TASK: In the records below, find the line containing "Where should I click to: Open"; copy exactly that line and all lines after it to the end, and nothing else.

GIVEN RECORDS: Begin

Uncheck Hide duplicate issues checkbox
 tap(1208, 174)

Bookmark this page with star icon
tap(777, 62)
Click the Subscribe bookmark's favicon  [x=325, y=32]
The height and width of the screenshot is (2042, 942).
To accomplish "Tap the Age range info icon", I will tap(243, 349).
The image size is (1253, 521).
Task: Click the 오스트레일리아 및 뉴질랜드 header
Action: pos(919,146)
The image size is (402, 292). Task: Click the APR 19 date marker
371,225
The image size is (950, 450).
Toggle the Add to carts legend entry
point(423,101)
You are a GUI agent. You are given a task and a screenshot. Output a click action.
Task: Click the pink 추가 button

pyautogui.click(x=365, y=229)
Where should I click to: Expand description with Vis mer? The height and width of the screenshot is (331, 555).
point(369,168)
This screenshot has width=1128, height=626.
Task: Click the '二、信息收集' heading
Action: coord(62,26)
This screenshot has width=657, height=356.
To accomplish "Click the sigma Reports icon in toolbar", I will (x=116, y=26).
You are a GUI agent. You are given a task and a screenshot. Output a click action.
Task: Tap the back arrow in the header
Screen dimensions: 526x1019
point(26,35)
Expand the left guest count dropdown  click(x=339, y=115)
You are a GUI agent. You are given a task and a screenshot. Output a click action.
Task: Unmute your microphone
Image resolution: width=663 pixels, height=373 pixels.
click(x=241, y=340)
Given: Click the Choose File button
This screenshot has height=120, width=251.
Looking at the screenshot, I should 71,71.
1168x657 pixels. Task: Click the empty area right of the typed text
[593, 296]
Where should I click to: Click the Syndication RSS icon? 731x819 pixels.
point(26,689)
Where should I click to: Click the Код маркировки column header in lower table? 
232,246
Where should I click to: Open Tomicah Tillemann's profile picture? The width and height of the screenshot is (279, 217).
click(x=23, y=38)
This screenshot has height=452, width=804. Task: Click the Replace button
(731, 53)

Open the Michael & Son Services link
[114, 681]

GIVEN RECORDS: End

YOUR SOLUTION:
Where should I click to: Open Tomicah Tillemann's profile picture? The width and height of the screenshot is (279, 217).
click(x=23, y=38)
This screenshot has height=452, width=804. Task: Click the Replace button
(731, 53)

Open the Michael & Son Services link
[114, 681]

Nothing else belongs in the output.